My eldest is an extremely high earner who lives here. My DiL wanted to return to work. It wouldn't have been worth it without her mom and me on board

If your eldest is 'an extremely high earner', why couldn't she pay for her childcare? I'm sorry to say it but it would be extremely disappointing to me to realise that I had such a selfish and self-absorbed child to put on me when I was grieving.

We're all different, no right way and wrong way, but neither is a grandmother wrong for not wanting to do childcare.

Kendodd · 06/02/2024 20:21

pollyglot · 06/02/2024 20:13

How very strange.

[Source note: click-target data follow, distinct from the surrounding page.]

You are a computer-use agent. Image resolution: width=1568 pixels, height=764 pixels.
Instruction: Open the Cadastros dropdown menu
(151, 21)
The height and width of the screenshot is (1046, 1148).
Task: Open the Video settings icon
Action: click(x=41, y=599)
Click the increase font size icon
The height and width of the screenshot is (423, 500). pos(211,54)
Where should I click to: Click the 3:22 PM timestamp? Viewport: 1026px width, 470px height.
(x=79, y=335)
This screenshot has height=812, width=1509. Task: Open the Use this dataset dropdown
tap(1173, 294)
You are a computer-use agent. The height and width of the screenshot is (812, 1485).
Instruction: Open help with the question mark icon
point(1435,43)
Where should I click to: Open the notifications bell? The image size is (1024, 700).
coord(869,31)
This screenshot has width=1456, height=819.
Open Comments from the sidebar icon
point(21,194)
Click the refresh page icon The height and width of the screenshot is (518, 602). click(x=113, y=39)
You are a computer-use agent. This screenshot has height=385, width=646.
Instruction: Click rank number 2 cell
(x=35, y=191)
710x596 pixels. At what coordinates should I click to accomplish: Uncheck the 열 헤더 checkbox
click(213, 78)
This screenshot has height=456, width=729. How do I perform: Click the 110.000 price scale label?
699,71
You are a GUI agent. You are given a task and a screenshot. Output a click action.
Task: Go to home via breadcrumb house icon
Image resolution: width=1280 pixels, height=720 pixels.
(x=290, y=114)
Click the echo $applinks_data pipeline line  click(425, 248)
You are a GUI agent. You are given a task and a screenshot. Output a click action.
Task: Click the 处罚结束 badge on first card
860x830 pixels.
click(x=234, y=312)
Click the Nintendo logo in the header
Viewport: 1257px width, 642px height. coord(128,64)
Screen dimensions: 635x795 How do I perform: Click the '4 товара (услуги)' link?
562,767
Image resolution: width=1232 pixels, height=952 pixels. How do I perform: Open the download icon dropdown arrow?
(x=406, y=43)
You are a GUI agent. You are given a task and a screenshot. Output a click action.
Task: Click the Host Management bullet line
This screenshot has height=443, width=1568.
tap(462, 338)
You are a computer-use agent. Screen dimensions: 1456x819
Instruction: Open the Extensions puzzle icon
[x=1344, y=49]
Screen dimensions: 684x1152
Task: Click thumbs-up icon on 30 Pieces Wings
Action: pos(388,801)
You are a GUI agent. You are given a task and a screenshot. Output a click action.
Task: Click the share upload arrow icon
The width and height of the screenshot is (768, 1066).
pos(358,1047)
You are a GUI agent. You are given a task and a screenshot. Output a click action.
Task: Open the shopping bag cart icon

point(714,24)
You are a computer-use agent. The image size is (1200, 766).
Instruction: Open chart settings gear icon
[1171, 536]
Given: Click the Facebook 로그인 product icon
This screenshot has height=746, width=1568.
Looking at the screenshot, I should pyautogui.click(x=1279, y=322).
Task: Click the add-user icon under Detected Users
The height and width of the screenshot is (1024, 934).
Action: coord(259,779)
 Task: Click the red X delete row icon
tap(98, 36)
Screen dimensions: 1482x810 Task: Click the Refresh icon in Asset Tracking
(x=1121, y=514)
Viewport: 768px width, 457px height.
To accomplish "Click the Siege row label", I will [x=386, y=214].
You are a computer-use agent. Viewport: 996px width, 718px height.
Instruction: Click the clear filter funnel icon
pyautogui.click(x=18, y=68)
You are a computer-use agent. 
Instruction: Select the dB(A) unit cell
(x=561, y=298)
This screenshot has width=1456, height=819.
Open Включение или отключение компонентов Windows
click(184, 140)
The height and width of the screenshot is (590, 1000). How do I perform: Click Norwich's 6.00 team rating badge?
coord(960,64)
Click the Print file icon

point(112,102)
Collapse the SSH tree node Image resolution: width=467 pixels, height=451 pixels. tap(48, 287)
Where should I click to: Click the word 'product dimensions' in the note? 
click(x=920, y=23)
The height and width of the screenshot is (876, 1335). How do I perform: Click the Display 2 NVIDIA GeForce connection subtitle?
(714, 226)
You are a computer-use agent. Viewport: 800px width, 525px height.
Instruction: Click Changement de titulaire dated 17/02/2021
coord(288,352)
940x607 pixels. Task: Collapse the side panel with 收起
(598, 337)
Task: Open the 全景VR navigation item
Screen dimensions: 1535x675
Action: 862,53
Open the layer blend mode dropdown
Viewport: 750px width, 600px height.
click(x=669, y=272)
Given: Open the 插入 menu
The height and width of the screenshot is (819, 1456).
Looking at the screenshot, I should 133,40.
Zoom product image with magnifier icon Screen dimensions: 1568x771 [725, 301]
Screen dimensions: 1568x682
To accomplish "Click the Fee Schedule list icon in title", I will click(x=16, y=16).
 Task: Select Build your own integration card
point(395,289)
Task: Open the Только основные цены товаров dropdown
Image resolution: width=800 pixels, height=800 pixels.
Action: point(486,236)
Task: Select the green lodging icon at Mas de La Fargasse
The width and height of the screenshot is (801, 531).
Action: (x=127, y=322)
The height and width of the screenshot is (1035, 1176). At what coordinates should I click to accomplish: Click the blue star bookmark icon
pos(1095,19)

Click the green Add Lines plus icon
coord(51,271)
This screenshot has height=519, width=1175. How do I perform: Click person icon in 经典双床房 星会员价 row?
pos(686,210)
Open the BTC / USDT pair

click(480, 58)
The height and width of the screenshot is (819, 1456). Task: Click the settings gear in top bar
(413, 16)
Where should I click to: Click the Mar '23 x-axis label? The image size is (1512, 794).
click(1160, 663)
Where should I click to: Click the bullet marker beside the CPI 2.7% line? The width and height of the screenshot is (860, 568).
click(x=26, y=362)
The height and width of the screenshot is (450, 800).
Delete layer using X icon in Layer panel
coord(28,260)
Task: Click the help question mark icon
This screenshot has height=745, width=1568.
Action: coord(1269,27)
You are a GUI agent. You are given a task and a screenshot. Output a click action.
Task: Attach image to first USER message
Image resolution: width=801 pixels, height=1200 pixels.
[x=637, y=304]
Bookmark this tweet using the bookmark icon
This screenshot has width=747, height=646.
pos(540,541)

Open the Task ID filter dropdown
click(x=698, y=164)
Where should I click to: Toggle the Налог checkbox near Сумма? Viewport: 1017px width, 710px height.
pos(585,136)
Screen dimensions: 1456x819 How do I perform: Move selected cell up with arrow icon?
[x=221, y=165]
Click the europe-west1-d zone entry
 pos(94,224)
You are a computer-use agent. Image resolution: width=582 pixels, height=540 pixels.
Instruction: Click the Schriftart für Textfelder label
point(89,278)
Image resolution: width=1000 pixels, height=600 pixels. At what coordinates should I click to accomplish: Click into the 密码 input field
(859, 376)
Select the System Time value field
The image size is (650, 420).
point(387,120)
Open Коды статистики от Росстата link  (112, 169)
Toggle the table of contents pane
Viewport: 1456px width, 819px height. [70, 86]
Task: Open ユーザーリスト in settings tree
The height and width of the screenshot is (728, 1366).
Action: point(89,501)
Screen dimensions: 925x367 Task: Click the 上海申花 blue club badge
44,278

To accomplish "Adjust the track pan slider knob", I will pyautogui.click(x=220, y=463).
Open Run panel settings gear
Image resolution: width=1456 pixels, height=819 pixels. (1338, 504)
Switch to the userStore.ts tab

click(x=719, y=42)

But still, it's always good for family members to know where they stand. Time to sit down with them and let them know that you won't be requiring any help from them in your dotage.

Well, that's another thing.
Absolutely no way would I want or expect my children to help me when I'm elderly. I chose to have children and so actually do feel duty towards them. They didn't ask to be born so as far as I'm concerned, children own their parents nothing.

LyingWitchInTheWardrobe · 06/02/2024 20:21

pollyglot · 06/02/2024 20:13

How very strange. But still, it's always good for family members to know where they stand. Time to sit down with them and let them know that you won't be requiring any help from them in your dotage.

Goodness me, it's you that is the strange one. Imagine taking that stance with your parent. I would never expect care from my children, I would make provision for that myself but you'd be out of my will quick smart, grandchildren or none.